Skill Development Ecosystem: Key Institutions
India's skill development architecture involves multiple ministries and institutions, leading to the committee's concern about fragmentation. The Ministry of Skill Development and Entrepreneurship (MSDE), created in 2014, is the nodal ministry. Key institutions include: the National Skill Development Corporation (NSDC) — a PPP entity that funds and manages Training Partners; the National Skill Development Agency (NSDA) — coordinates Sector Skill Councils; the Directorate General of Training (DGT) — oversees Industrial Training Institutes (ITIs); and the National Institute for Entrepreneurship and Small Business Development (NIESBUD).
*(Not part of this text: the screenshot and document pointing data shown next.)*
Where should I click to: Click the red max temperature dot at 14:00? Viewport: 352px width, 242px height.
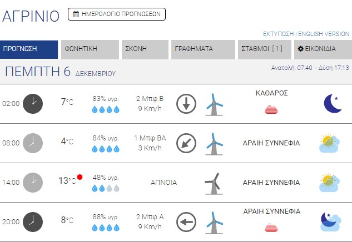pos(80,177)
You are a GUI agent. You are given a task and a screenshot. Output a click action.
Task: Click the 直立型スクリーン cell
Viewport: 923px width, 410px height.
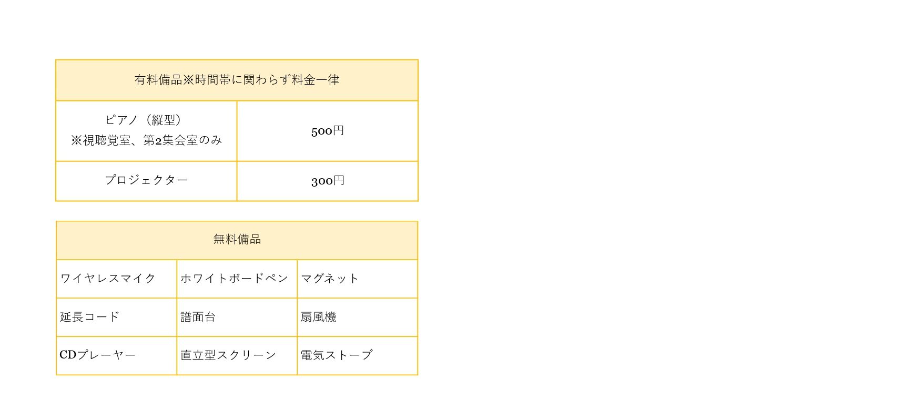pos(237,355)
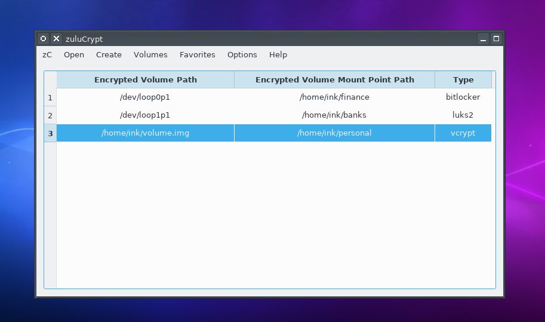Select the /dev/loop0p1 volume entry
The width and height of the screenshot is (545, 322).
pyautogui.click(x=145, y=97)
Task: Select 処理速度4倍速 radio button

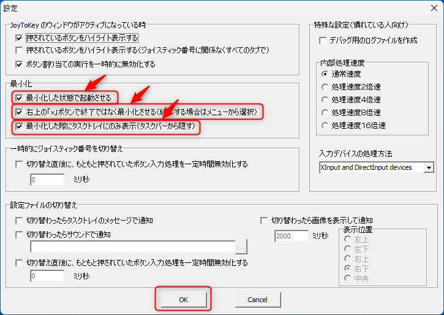Action: coord(325,99)
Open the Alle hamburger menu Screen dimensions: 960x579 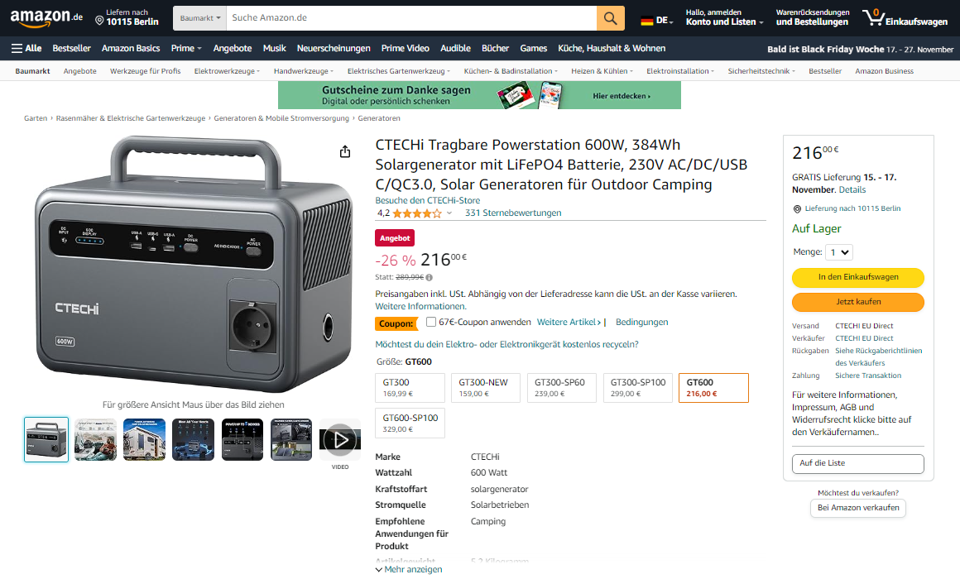click(x=26, y=48)
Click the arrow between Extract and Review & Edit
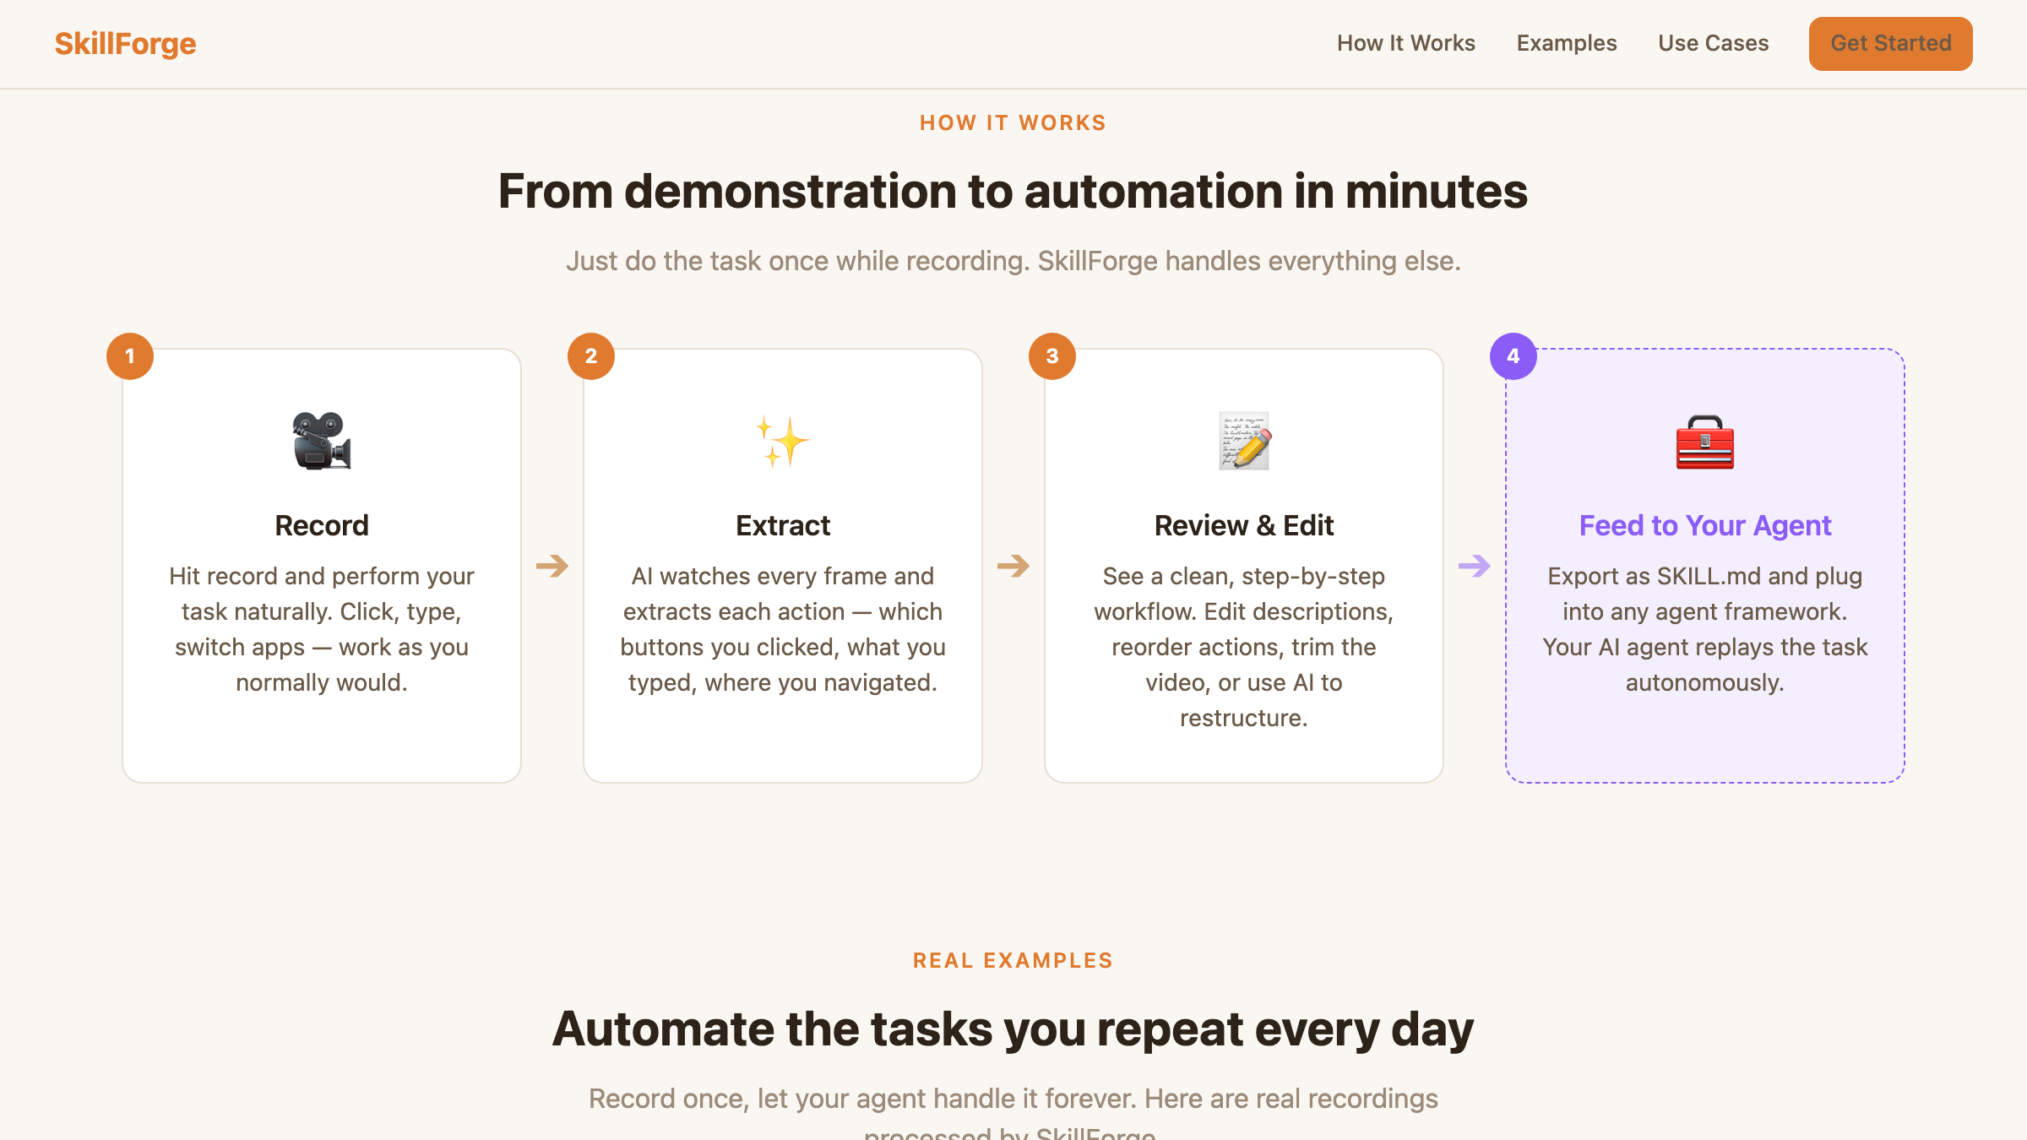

The committee noted concerns about delays in PM-SETU (approved May 2025, launched October 2025 — a five-month delay), which aims to upgrade 1,000 ITIs into Centres of Excellence.
- Ministry of Skill Development and Entrepreneurship (MSDE): Created in 2014 as India's first dedicated skill ministry.
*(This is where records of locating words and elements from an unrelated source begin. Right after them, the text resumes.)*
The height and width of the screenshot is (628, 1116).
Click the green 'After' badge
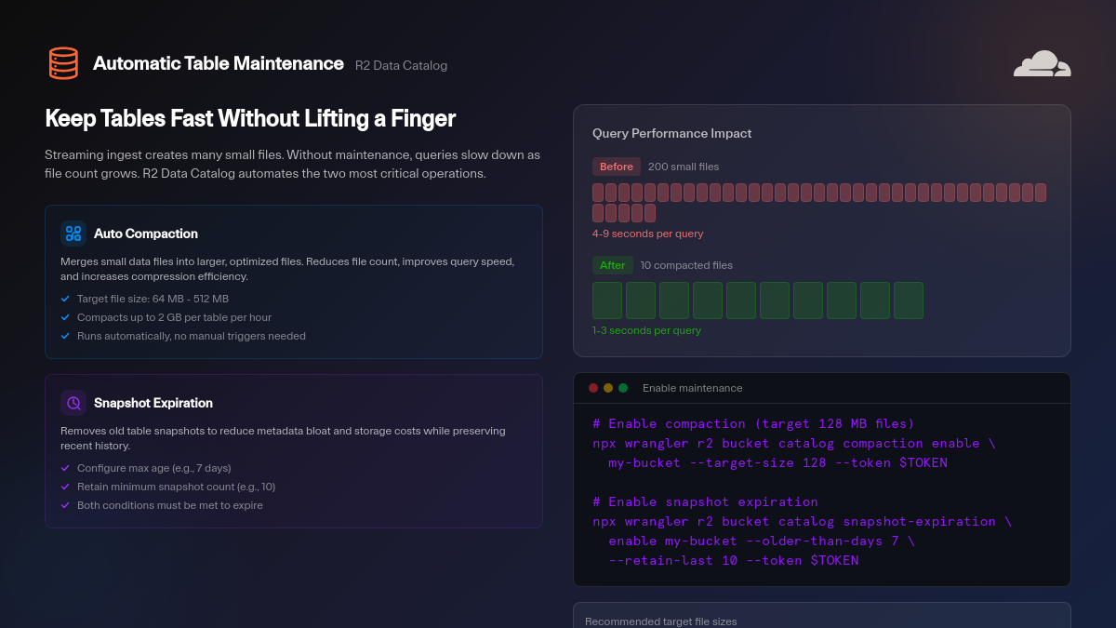pyautogui.click(x=612, y=265)
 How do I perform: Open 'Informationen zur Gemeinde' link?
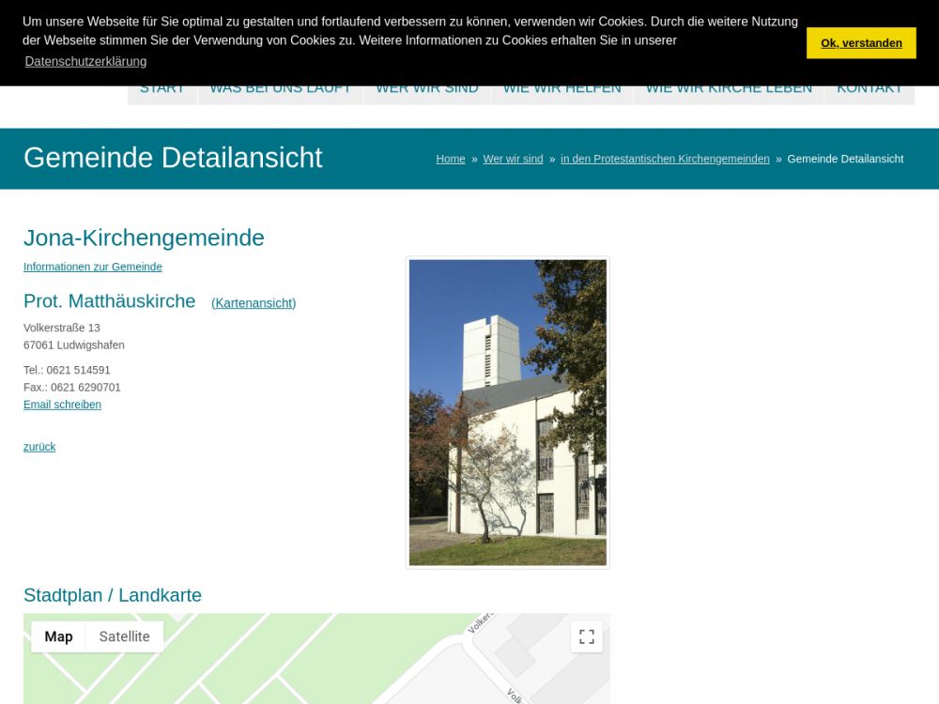(93, 268)
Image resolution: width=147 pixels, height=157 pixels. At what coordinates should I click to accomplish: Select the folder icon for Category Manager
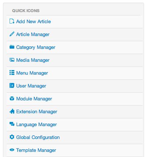[x=12, y=47]
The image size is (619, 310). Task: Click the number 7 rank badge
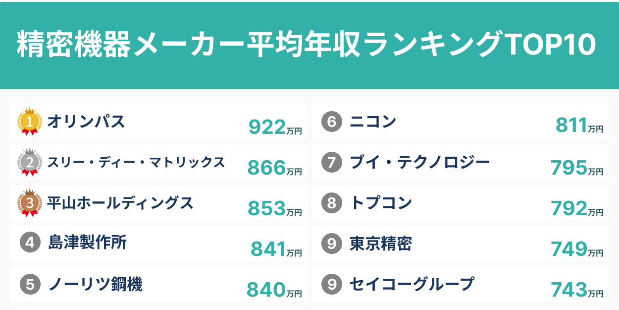(332, 162)
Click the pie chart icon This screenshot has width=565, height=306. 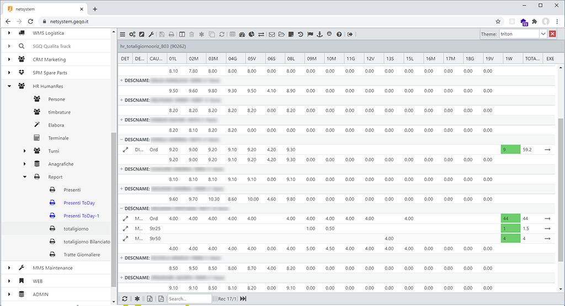point(251,34)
- National Skill Development Corporation (NSDC): PPP entity (49% government, 51% private); provides loans and grants to Training Partners.
- Industrial Training Institutes (ITIs): Currently approximately 15,000 ITIs across India, both government and private.
- PM-SETU: Approved May 2025; targets upgrading 1,000 government ITIs; 5-month delay in launch flagged by committee.
- India's target: 400-500 million skilled workers by 2022 (National Skill Development Mission, 2015) — a target widely acknowledged as unmet.
Connection to this news: The committee's direction on placement tracking is ultimately about ensuring that India's significant public investment in skill development (₹3,682 crore for MSDE in Union Budget 2026-27) translates into measurable labour market outcomes — a question of fiscal accountability and policy effectiveness.
Key Facts & Data
- Standing Committee on Labour, Textiles and Skill Development: 31 members (21 Lok Sabha, 10 Rajya Sabha), chaired by Basavaraj Bommai.
- PMKVY 4.0 focuses on AI, robotics, drones, green jobs, and Industry 4.0 skills.
- Skill India Digital Hub (SIDH): National platform for skill training registration and tracking.
- PM-VBRY: Targets 3.5 crore new jobs by July 2027 through EPFO-linked incentives.
- PM-SETU: Approved May 2025; launched October 2025 (5-month delay); targets upgrading 1,000 government ITIs.
- Four Labour Codes (2019-2020): Consolidate 29 central labour laws; states yet to fully notify rules.
- e-Shram portal: ~30 crore unorganised workers registered since 2021.
- MSDE budget allocation 2026-27: Approximately ₹3,682 crore.
- India has approximately 15,000 ITIs (Industrial Training Institutes) across government and private sectors.
- National Skill Development Mission launched: 2015; target of 400-500 million skilled workers by 2022 — widely acknowledged as unmet.